Haruno Sakura membeliak, akhirnya mengalihkan fokus dari gelas ke sahabatnya. Dia pandangi Ino seolah wanita di sampingnya itu baru menumbuhkan satu kepala baru. Atau tujuh. "Bicaraku melantur? Bagian mananya, Ino?" tuntutnya.

"Kau yang bilang kau ingin melupakan cintamu. Aku paham, Jidat, kau sedang tidak berpikir jernih. Aku tidak akan menganggapnya serius."
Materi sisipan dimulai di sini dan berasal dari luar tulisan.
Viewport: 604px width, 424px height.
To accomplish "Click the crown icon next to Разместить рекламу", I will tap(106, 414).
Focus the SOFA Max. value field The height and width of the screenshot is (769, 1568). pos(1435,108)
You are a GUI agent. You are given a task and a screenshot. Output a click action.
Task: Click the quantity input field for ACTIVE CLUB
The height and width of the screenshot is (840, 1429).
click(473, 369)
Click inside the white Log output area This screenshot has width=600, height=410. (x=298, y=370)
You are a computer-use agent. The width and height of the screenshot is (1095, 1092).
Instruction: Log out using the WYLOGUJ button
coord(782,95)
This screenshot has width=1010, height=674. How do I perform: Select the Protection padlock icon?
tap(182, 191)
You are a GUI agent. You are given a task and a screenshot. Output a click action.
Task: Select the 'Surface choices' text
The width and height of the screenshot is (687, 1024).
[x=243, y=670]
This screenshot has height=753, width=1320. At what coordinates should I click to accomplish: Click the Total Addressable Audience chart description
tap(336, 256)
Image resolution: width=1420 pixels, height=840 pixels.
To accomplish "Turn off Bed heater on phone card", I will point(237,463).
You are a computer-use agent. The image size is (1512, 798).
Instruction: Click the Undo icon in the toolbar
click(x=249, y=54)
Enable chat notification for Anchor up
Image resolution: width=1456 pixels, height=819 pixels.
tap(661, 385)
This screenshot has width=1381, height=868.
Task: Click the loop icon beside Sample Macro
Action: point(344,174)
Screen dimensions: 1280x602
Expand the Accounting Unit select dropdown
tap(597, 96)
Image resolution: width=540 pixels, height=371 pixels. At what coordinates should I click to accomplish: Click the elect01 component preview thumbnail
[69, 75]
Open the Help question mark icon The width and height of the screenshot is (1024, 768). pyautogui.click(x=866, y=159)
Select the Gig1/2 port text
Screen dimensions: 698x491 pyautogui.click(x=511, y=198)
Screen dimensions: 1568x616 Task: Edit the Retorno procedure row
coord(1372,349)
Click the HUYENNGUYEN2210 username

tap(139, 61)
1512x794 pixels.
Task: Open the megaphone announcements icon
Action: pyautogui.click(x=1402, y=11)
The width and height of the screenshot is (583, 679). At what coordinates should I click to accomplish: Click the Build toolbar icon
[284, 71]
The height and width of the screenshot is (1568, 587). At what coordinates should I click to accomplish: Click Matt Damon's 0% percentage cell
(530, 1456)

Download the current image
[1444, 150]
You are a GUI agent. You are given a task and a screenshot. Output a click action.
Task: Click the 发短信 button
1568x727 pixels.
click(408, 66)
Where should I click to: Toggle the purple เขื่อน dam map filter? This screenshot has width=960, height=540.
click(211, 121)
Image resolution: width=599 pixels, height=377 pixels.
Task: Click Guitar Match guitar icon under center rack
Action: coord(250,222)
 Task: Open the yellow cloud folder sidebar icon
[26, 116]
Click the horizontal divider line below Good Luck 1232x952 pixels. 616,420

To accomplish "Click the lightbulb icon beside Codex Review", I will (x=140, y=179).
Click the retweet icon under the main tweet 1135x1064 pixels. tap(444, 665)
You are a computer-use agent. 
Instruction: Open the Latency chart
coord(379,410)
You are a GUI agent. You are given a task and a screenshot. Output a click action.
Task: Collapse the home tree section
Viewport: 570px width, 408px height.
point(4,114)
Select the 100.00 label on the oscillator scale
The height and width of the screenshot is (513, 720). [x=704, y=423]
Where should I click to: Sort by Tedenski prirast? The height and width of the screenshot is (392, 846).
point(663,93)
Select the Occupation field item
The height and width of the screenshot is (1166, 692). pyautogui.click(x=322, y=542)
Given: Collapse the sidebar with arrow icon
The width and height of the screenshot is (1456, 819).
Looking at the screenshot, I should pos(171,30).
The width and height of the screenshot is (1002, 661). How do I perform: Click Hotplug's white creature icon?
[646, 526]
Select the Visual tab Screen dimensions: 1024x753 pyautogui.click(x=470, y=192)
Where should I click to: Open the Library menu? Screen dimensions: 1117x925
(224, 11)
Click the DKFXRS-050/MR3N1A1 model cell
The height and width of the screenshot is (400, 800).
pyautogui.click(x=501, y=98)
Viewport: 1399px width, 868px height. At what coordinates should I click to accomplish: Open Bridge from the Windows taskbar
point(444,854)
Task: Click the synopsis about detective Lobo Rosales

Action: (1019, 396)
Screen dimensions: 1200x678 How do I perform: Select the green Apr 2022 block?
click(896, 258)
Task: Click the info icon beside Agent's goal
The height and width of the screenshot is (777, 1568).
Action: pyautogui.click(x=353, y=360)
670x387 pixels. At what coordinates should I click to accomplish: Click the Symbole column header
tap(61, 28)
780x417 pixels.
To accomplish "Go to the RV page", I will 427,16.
"Aku benar-benar serius. Lebih dari apapun. Kalau aku jadi kau, Ino, aku akan mengganti kata 'cinta' dengan 'suka'. Hanya suka. Ada jarak seluas Pasifik di antara suka dan cinta." Sakura bicara melalui deret giginya yang terkatup rapat. Wajahnya memerah menahan rasa jengkel yang memuncak begitu saja, juga ada sengatan di dada yang membuat matanya memanas. Sepuluh tahun sama sekali bukan waktu yang singkat. Dalam sepuluh tahun, orang asing bisa menjadi teman, mungkin juga sahabat. Teman bisa menjadi kekasih, dan sepasang kekasih bisa jadi telah membangun keluarga kecil mereka. Sedangkan Sakura? Sepuluh tahun telah mengubah Sakura dari orang asing menjadi…orang asing. Dia selamanya hanya pengagum rahasia.

"Uh huh?" Ino bersedekap sekali lagi, memasang gestur menantangnya. "Jadi, 'suka' ini yang mendorongmu menekuni bisnis dan manajemen, lebih memilih mengabaikan kedua orang tuamu yang ingin kau belajar kedokteran? Wah wah wah, Sakura, aku sama sekali tidak tahu kau begitu mudah."

Kalau saja bisa, wajah Sakura sudah akan semakin merah sekarang. Ucapan Ino memang benar, tetapi bukan berarti Sakura senang-senang saja mendengarnya. Dia dulu memang tiba-tiba banting setir memilih fokus studi lanjutannya, mengabaikan larangan dan amukan kedua orang tuanya yang benar-benar berharap dia menjadi seorang dokter nantinya. Sakura tidak menyesal. Tidak dulu, tidak sekarang, dan semoga saja tidak nantinya. Dia punya semua yang diinginkannya. Pekerjaan bagus, apartemen nyaman, mobil, tabungan cukup, dan kedua orang tuanya telah lama berhenti mengoceh mengenai pilihannya semenjak Sakura diterima bekerja di perusahaan multinasional Uchiha tiga tahun lalu. Tidak ada yang kurang, kecuali yah kecuali, cinta. Sepuluh tahun ini seluruh hidupnya hanya didekasikan untuk bekerja sebagai manajer keuangan merangkap secret admirer.

Oh, Sakura…

"Kurasa ini sudah waktunya aku berhenti."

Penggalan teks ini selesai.